The motion to transfer was served on Mr. Miller at a Little Rock apartment at 12201 Mara Lynn Road at 10:30 a.m. on Saturday, March 27, 2004. Mr. Miller filed a timely motion to deny the transfer on April 13, 2004.1 In his motion, Mr. Miller asserted that 12201 Mara Lynn Road is his sister’s address, and that he continues to live at 406 Garlington Road in Fordyce. Despite Mr. Miller’s objection, and without the benefit of a hearing, the trial court entered an order transferring the case to Pulaski County Circuit Court on April 22, 2004.
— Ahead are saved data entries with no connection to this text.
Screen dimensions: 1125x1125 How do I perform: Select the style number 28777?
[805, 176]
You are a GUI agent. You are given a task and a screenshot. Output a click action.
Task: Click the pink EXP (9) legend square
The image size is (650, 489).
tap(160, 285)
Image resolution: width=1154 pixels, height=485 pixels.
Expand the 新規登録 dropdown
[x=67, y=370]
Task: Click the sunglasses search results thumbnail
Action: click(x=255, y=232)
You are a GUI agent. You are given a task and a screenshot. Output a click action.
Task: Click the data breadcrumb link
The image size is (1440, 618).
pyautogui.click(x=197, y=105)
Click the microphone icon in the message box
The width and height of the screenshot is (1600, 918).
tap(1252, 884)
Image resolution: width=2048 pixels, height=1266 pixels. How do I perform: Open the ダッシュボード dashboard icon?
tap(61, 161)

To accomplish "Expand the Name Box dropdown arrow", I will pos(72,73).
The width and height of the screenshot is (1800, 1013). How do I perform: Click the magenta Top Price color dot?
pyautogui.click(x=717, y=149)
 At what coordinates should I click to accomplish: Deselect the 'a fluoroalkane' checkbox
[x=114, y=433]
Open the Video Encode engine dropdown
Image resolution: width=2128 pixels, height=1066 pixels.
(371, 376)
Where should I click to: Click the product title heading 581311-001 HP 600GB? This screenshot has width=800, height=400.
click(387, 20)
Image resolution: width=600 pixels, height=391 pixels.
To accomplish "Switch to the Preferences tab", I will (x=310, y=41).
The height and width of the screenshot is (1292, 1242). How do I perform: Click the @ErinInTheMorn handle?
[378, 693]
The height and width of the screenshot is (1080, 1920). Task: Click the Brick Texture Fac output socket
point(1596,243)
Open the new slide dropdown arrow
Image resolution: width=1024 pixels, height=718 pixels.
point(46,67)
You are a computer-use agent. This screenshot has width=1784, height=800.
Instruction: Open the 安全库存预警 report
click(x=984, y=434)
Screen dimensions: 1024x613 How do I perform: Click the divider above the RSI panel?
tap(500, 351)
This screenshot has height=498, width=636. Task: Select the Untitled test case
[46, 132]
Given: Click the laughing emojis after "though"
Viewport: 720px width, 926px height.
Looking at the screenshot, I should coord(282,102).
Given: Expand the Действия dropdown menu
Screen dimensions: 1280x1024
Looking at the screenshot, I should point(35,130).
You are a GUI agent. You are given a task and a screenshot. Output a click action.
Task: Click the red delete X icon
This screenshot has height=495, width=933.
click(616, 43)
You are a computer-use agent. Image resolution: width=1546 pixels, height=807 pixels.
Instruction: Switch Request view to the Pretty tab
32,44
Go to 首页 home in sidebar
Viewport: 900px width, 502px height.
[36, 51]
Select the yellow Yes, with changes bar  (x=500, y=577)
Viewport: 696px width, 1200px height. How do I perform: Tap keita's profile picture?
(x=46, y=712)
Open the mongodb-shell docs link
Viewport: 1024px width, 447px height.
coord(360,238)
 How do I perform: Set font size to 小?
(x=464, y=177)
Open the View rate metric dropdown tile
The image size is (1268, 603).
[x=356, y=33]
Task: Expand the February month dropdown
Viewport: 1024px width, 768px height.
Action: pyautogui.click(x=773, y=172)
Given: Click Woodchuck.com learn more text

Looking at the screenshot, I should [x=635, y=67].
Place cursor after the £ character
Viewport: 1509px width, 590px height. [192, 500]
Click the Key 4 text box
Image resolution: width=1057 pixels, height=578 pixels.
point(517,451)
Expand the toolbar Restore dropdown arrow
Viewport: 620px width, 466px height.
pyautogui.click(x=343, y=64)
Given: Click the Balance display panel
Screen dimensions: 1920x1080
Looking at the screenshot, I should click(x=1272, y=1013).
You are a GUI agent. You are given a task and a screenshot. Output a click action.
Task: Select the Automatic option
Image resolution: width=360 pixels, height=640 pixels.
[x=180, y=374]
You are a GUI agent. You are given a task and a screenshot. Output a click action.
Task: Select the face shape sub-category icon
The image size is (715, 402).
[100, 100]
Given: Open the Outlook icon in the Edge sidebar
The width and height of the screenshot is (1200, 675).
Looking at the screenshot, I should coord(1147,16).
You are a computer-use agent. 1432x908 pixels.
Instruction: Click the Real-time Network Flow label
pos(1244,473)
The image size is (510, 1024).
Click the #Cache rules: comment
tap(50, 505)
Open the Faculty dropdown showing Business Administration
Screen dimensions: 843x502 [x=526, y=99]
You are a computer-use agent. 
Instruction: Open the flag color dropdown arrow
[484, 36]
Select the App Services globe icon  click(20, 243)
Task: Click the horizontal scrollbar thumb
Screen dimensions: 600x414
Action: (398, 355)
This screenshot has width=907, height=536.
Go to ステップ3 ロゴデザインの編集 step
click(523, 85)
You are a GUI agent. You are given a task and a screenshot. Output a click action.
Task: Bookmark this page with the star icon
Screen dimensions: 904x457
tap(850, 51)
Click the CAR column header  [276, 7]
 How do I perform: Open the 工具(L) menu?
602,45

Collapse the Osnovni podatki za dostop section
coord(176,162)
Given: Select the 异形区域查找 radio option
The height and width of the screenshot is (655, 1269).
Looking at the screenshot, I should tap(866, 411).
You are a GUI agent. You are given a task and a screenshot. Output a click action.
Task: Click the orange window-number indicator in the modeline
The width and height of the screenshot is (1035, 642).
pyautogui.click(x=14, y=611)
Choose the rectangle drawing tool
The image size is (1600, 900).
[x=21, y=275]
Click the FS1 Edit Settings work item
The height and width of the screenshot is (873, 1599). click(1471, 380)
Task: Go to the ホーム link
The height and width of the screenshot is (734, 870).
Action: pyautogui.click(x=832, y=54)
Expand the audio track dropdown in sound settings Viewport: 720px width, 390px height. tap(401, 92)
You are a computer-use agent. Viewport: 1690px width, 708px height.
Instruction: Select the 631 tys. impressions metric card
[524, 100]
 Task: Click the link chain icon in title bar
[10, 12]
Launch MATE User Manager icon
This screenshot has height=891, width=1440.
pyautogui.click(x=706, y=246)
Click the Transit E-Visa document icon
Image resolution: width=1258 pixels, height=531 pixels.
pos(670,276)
On June 7, 2004, Mr. Miller filed a motion to vacate the order of transfer in the Dallas County Circuit Court. The motion was filed pursuant to Ark. R. Civ. P. 60(a), which provides:

Ninety-Day Limitation. To correct errors or mistakes or to prevent the miscarriage of justice, the court may modify or vacate a *256judgment, order or decree on motion of the court or any party, with prior notice to all parties, within ninety days of its having been filed with the clerk.

In his motion, Mr. Miller asserted that he filed a timely objection to Ms. Stephens’ transfer motion, and that he continues to be a resident of Dallas County.

The trial court set a hearing on Mr. Miller’s motion to vacate for June 21, 2004. After the hearing on July 14, 2004, the trial court entered an order granting Mr. Miller’s motion. Ms. Stephens has timely appealed from the trial court’s July 14, 2004, order, and now argues that the trial court erred in vacating its earlier order and in failing to transfer the case to Pulaski County.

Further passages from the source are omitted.